We first investigated the samples that were not ultrasonicated before being hydrothermally processed at 120 °C for various periods (route A). The TEM image of the sample after 30 min of autoclaving (Fig. 3-A1) shows small nanoparticles with diameters of 30–40 nm that are loosely assembled into large, sometimes spherical agglomerates with surprisingly uniform diameters of about 500 nm. XRD indicates that these nanoparticles are amorphous (Fig. 4-A1). With prolonged autoclaving time, the nanoparticles within the agglomerates accumulated into dense, spherical aggregates (2 h, Fig. 3-A2) and finally merged to create nanoplates (6 h, Fig. 3-A3). The XRD pattern in Fig. 4a confirms that both samples are predominantly crystalline with (110), (101), (200), (211), (310), (301), and (321) reflections corresponding to SnO2 with a rutile-type structure (JCPDS 41-1445).

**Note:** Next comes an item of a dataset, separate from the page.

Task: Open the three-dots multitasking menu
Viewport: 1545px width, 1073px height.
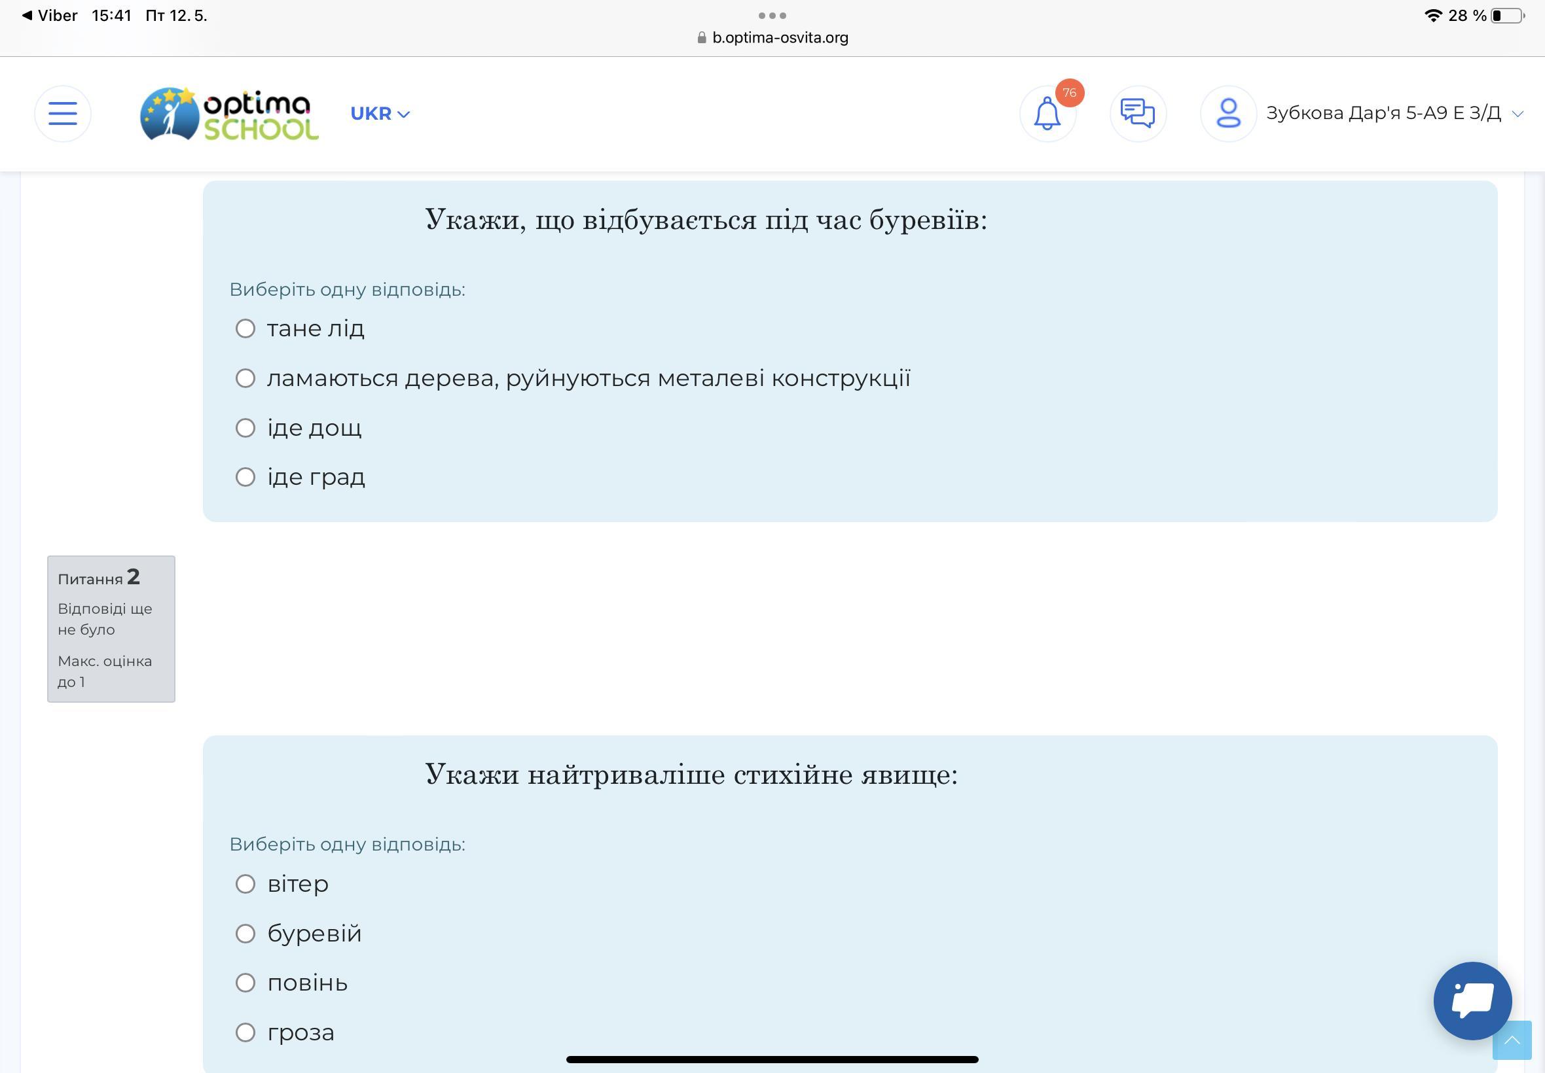Action: click(x=772, y=15)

Secondly, we investigated the sample that was first ultrasonicated for 5 min and subsequently autoclaved at 120 °C for various periods (route B). It is important to note that ultrasonic treatment alone has already yielded white precipitates (Fig. S2a†). These consist of predominantly crystalline nanoparticles with diameters in the range of 15–20 nm (Fig. 3-B1). XRD reveals the presence of Sn2+ compounds (Fig. 4b-B1), which can be indexed to Sn6O4(OH)4 (ref. 44) and Sn3O(OH)2Cl2.45 After a short period of autoclaving (30 min), the size of these particles increased to about 300 nm (Fig. 3-B2) without significantly altering their phase composition and color (Fig. 4b-B2 and S2b†). Upon further extending the processing time, the particles were converted into partly hollow spheres with distinctive shells (Fig. 3-B3) and the as-obtained product now appears to be light yellow (Fig. S2c†). This step is accompanied by the evolution of new diffraction peaks assignable to rutile-type SnO2 (Fig. 4b-B3). However, the rather broad peaks indicate that the shells are either amorphous or consist of very small crystallites. Interestingly, some spheres already contain some platelets on their surface (Fig. 3-B3). The final product appeared after 6 h as deep yellow precipitates (Fig. S2d†) and contains hierarchical SnO2 hollow microspheres with the aforementioned “chestnut cupule” morphology (Fig. 3-B4). The spheres are crystalline and consist entirely of rutile-type SnO2 with no visible residues of other phases (Fig. 4b-B4).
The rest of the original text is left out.